Maxx Crosby's Importance as a Leader

February 05, 2024

Athlete Studio

Maxx Crosby awaits Thursday's verdict on whether he will be named the NFL Defensive Player of the Year. Despite the anticipation, the Las Vegas Raiders' All-Pro pass rusher deserves commendation for persevering through a painful knee injury throughout the 16-game season.

Having injured his knee in Week 2, Crosby revealed the extent of the damage to the bursa, a small fluid-filled sac that reduces friction in joints, which progressively worsened due to repeated impacts. Additionally, he suffered a thumb injury in October. Despite these challenges, Crosby's impact extended beyond the field, making a significant difference in the locker room throughout the previous season.

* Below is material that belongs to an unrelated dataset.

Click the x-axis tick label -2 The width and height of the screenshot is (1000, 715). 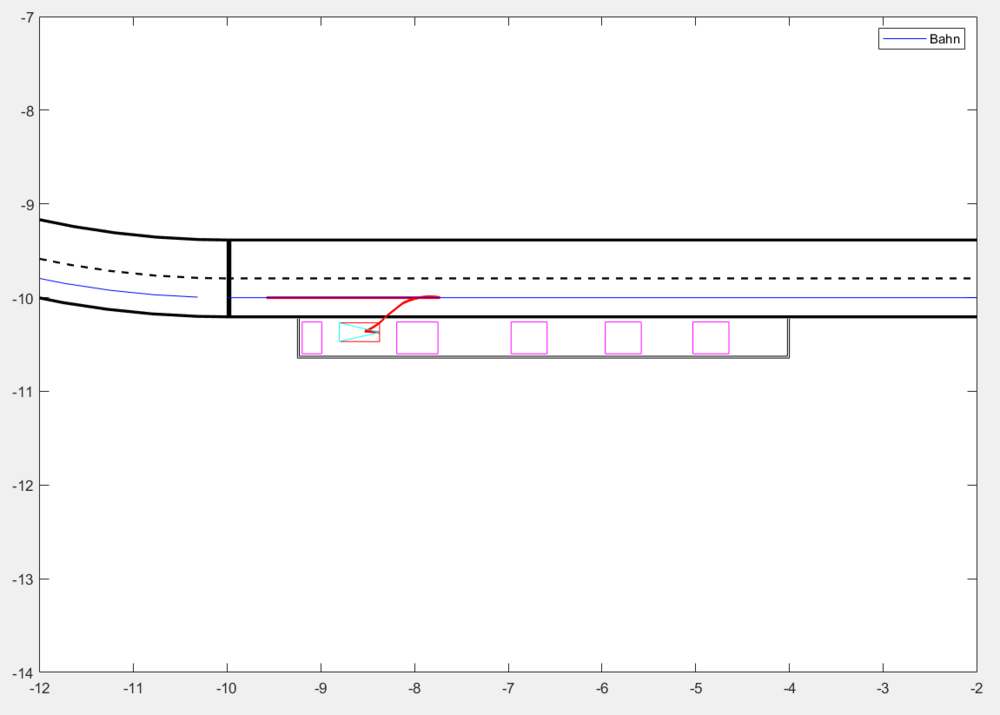[976, 688]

While discussing his role as a leader, Crosby emphasized the daily challenges he faces and expressed satisfaction with his position. In a recent Zoom conversation, he shared, "I have been a captain for three years, and every day it’s a battle. But it’s exactly what I want to be doing."

Crosby's influence extends to motivating and supporting his teammates, evident in his support for Malcolm Koonce and his adept handling of team dynamics amid challenges such as Chandler Jones' departure and the coaching changes.

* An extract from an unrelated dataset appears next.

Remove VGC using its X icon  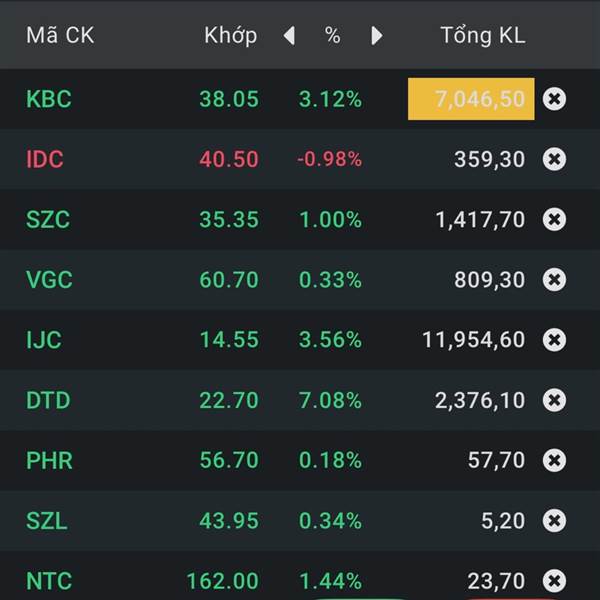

Reflecting on his leadership style, Crosby stressed the importance of spending time with teammates, getting to know them, and building bridges. This personal connection aids in navigating the challenges the Raiders often face.

Crosby drew from his own life struggles, particularly with alcohol addiction, to offer guidance to his teammates. He encourages a positive perspective, stating, "I can push that on to my guys. I am like, ‘Listen, it could be worse. There is somebody going through worse than us. We’re blessed, and at the end of the day, there is work to be done, and you have to keep showing up every day.'"

The departure of close friend Chandler Jones and subsequent team challenges, including the firing of coach Josh McDaniels, did not deter Crosby. He remains focused on supporting his teammates and appreciates the leadership changes, expressing satisfaction with Antonio Pierce's appointment as head coach and Patrick Graham's return as defensive coordinator.

Crosby's leadership extends to mentoring younger players like Malcolm Koonce, predicting his success even when others doubted. Acknowledging different leadership styles for each player, Crosby emphasizes the importance of being tough on younger teammates, drawing from his own experiences seeking advice from veterans like Von Miller and Aaron Donald.

Reflecting on his challenging interactions with coaches early in his career, Crosby appreciates the impact on his development as a leader. He credits coaches like Brentson Buckner and Rod Marinelli for their demanding approach, acknowledging that their coaching style contributed to his growth.

Under interim coach Antonio Pierce, the defense excelled, allowing only 16 points per game, the best in the NFL. Crosby attributes the team's success to players feeling more relaxed and a coaching approach that trusted the players.

Ending the season with career highs in sacks, combined tackles, and tackles for losses, Crosby is among the finalists for Defensive Player of the Year. While T.J. Watt and Myles Garrett are considered favorites due to their teams making the playoffs, Crosby remains determined to achieve his goals, aspiring not only to be the best at his position but the best overall, with aspirations of being a Super Bowl champion.